__What is needed__
Every word of the data below has to be copied faithfully.

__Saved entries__
· · · · ·

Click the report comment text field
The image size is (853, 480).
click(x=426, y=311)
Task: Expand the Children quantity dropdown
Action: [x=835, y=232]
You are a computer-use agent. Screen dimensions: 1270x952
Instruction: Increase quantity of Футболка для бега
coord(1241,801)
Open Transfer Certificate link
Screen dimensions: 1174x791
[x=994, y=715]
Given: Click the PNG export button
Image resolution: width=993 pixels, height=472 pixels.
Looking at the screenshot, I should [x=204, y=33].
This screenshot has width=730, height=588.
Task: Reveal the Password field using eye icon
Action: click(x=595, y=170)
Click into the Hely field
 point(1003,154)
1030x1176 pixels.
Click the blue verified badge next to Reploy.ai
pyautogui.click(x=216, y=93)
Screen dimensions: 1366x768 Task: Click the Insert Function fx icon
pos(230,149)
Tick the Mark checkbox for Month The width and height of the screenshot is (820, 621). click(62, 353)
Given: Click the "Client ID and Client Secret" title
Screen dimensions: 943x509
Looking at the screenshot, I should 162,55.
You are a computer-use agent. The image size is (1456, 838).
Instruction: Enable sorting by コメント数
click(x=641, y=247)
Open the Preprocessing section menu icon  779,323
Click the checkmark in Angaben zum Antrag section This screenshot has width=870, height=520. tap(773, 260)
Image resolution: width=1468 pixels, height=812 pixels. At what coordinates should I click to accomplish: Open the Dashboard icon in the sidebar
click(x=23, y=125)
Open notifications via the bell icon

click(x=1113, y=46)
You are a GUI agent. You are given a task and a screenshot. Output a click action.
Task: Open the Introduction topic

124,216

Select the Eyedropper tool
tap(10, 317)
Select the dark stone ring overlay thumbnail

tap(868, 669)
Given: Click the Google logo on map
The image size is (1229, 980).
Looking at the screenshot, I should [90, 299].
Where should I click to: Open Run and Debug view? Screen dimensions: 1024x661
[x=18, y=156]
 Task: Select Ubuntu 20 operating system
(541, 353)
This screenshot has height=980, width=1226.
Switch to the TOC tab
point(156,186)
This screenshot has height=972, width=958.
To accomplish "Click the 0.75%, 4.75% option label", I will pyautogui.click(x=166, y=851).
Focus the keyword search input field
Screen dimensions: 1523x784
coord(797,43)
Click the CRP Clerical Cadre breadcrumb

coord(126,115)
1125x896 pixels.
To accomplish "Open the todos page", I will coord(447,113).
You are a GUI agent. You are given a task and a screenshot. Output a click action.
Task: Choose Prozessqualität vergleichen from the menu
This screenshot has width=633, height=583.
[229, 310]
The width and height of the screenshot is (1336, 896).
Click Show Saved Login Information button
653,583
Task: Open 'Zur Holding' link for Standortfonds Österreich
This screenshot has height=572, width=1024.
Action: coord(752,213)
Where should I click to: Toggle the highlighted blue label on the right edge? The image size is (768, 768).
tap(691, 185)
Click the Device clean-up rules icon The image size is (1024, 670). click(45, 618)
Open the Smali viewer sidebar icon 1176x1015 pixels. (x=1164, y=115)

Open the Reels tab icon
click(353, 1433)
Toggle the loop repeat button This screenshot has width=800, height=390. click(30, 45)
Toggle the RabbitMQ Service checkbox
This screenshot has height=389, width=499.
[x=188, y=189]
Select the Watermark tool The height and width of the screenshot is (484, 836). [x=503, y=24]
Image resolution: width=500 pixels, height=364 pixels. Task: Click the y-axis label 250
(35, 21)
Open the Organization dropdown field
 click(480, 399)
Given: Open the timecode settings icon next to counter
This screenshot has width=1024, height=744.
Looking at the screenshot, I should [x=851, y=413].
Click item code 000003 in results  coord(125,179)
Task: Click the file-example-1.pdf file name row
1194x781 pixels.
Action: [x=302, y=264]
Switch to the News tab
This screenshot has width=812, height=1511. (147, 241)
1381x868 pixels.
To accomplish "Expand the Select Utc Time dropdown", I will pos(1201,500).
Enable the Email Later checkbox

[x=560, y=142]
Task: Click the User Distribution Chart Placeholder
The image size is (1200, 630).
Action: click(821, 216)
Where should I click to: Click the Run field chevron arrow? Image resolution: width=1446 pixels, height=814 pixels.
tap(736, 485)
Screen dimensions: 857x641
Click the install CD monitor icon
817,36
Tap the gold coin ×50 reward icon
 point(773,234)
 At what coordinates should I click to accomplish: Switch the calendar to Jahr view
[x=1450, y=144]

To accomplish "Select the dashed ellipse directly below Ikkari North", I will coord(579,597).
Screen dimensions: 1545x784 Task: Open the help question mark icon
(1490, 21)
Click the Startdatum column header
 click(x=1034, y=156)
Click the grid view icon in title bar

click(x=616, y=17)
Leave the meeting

· · · · ·

__Result of this task__
Click the report comment text field
The image size is (853, 480).
click(x=426, y=311)
Task: Expand the Children quantity dropdown
Action: [x=835, y=232]
You are a computer-use agent. Screen dimensions: 1270x952
Instruction: Increase quantity of Футболка для бега
coord(1241,801)
Open Transfer Certificate link
Screen dimensions: 1174x791
[x=994, y=715]
Given: Click the PNG export button
Image resolution: width=993 pixels, height=472 pixels.
Looking at the screenshot, I should [x=204, y=33].
This screenshot has width=730, height=588.
Task: Reveal the Password field using eye icon
Action: click(x=595, y=170)
Click into the Hely field
 point(1003,154)
1030x1176 pixels.
Click the blue verified badge next to Reploy.ai
pyautogui.click(x=216, y=93)
Screen dimensions: 1366x768 Task: Click the Insert Function fx icon
pos(230,149)
Tick the Mark checkbox for Month The width and height of the screenshot is (820, 621). click(62, 353)
Given: Click the "Client ID and Client Secret" title
Screen dimensions: 943x509
Looking at the screenshot, I should 162,55.
You are a computer-use agent. The image size is (1456, 838).
Instruction: Enable sorting by コメント数
click(x=641, y=247)
Open the Preprocessing section menu icon  779,323
Click the checkmark in Angaben zum Antrag section This screenshot has width=870, height=520. tap(773, 260)
Image resolution: width=1468 pixels, height=812 pixels. At what coordinates should I click to accomplish: Open the Dashboard icon in the sidebar
click(x=23, y=125)
Open notifications via the bell icon

click(x=1113, y=46)
You are a GUI agent. You are given a task and a screenshot. Output a click action.
Task: Open the Introduction topic

124,216

Select the Eyedropper tool
tap(10, 317)
Select the dark stone ring overlay thumbnail

tap(868, 669)
Given: Click the Google logo on map
The image size is (1229, 980).
Looking at the screenshot, I should [90, 299].
Where should I click to: Open Run and Debug view? Screen dimensions: 1024x661
[x=18, y=156]
 Task: Select Ubuntu 20 operating system
(541, 353)
This screenshot has height=980, width=1226.
Switch to the TOC tab
point(156,186)
This screenshot has height=972, width=958.
To accomplish "Click the 0.75%, 4.75% option label", I will pyautogui.click(x=166, y=851).
Focus the keyword search input field
Screen dimensions: 1523x784
coord(797,43)
Click the CRP Clerical Cadre breadcrumb

coord(126,115)
1125x896 pixels.
To accomplish "Open the todos page", I will coord(447,113).
You are a GUI agent. You are given a task and a screenshot. Output a click action.
Task: Choose Prozessqualität vergleichen from the menu
This screenshot has width=633, height=583.
[229, 310]
The width and height of the screenshot is (1336, 896).
Click Show Saved Login Information button
653,583
Task: Open 'Zur Holding' link for Standortfonds Österreich
This screenshot has height=572, width=1024.
Action: coord(752,213)
Where should I click to: Toggle the highlighted blue label on the right edge? The image size is (768, 768).
tap(691, 185)
Click the Device clean-up rules icon The image size is (1024, 670). click(45, 618)
Open the Smali viewer sidebar icon 1176x1015 pixels. (x=1164, y=115)

Open the Reels tab icon
click(353, 1433)
Toggle the loop repeat button This screenshot has width=800, height=390. click(30, 45)
Toggle the RabbitMQ Service checkbox
This screenshot has height=389, width=499.
[x=188, y=189]
Select the Watermark tool The height and width of the screenshot is (484, 836). [x=503, y=24]
Image resolution: width=500 pixels, height=364 pixels. Task: Click the y-axis label 250
(35, 21)
Open the Organization dropdown field
 click(480, 399)
Given: Open the timecode settings icon next to counter
This screenshot has width=1024, height=744.
Looking at the screenshot, I should [x=851, y=413].
Click item code 000003 in results  coord(125,179)
Task: Click the file-example-1.pdf file name row
1194x781 pixels.
Action: [x=302, y=264]
Switch to the News tab
This screenshot has width=812, height=1511. (147, 241)
1381x868 pixels.
To accomplish "Expand the Select Utc Time dropdown", I will pos(1201,500).
Enable the Email Later checkbox

[x=560, y=142]
Task: Click the User Distribution Chart Placeholder
The image size is (1200, 630).
Action: click(821, 216)
Where should I click to: Click the Run field chevron arrow? Image resolution: width=1446 pixels, height=814 pixels.
tap(736, 485)
Screen dimensions: 857x641
Click the install CD monitor icon
817,36
Tap the gold coin ×50 reward icon
 point(773,234)
 At what coordinates should I click to accomplish: Switch the calendar to Jahr view
[x=1450, y=144]

To accomplish "Select the dashed ellipse directly below Ikkari North", I will coord(579,597).
Screen dimensions: 1545x784 Task: Open the help question mark icon
(1490, 21)
Click the Startdatum column header
 click(x=1034, y=156)
Click the grid view icon in title bar

click(x=616, y=17)
Leave the meeting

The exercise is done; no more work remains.